Hyperspherical geometry positions the lipidome as a partly independent axis of human brain organization

The brain’s transcriptome is well mapped, but the spatial organization of lipids—over half of brain dry mass—remains poorly defined. We profiled lipidomic (419 species) and transcriptomic (15,013 genes) signatures from 35 anatomically defined regions in four healthy adult donors, measured from the same tissue samples. Both modalities recapitulate major neuroanatomical divisions, yet the lipidome shows distinctive features: a pronounced white–gray asymmetry, a smooth neocortical rostrocaudal gradient, and limbic-specific lipid clusters absent in transcriptomic space.

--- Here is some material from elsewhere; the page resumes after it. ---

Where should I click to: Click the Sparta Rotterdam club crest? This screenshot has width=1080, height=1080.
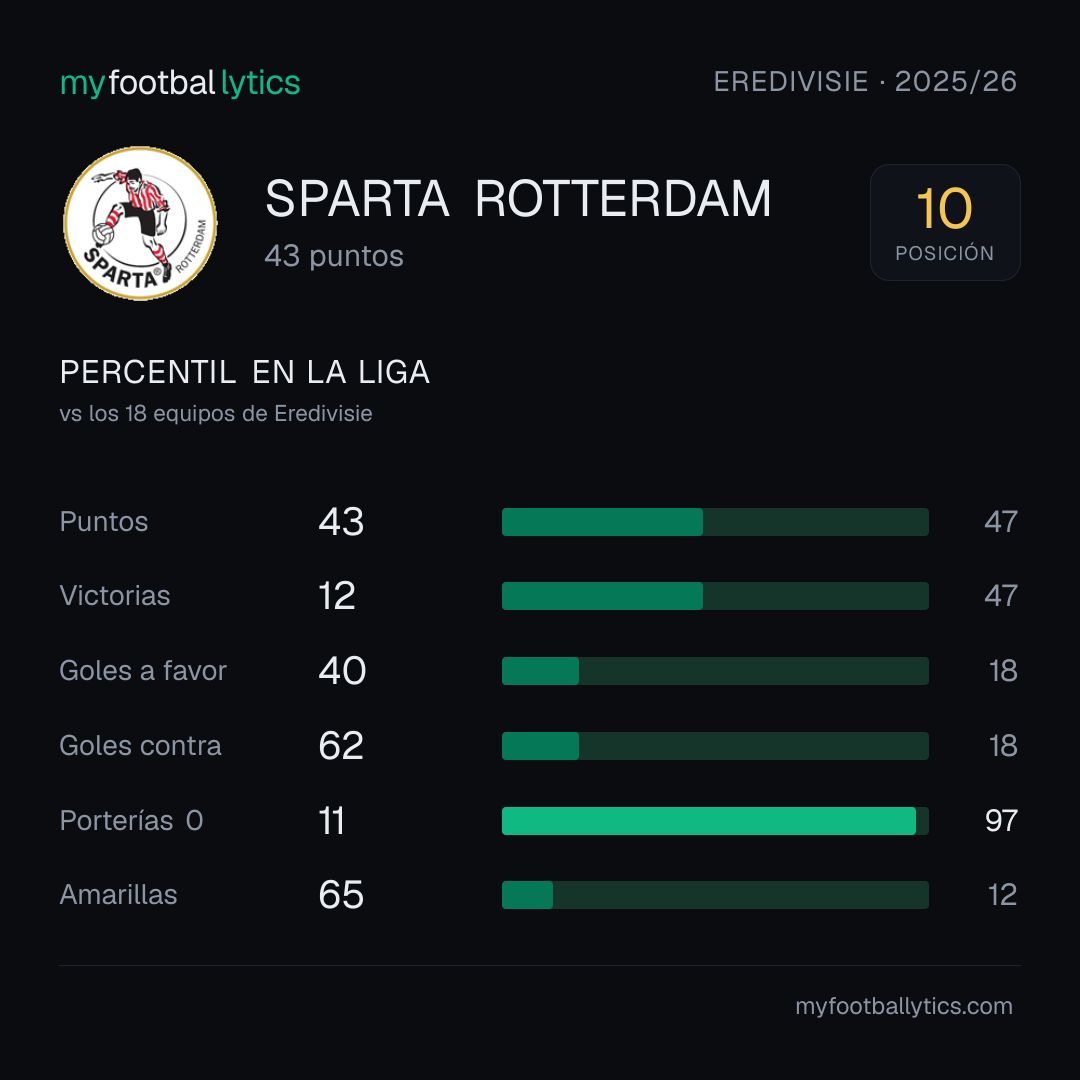[140, 222]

Using regression against gene-expression principal components and two null models (random and anatomy-aware), we define three data-driven classes of lipid–gene relationships: Synchronizers (10%) tightly coupled to gene programs, Anchors (67%) predictable at levels expected from gross anatomy and cell-type composition, and Drifters (23%) largely transcription-independent. A simple geometric framework unifies these patterns: after centering and normalization, molecular profiles lie on a hypersphere where two interpretable coordinates—polar latitude relative to transcriptome-defined white/gray poles and nearest-gene angular distance—jointly index coupling; an analytical null quantitatively explains the observed scaling. Key effects are robust in leave-one-donor-out analyses and position the lipidome as a partly independent organizational axis of the human brain. Broadly, our results provide an interpretable geometric framework for multi-omics integration, supported by an interactive platform.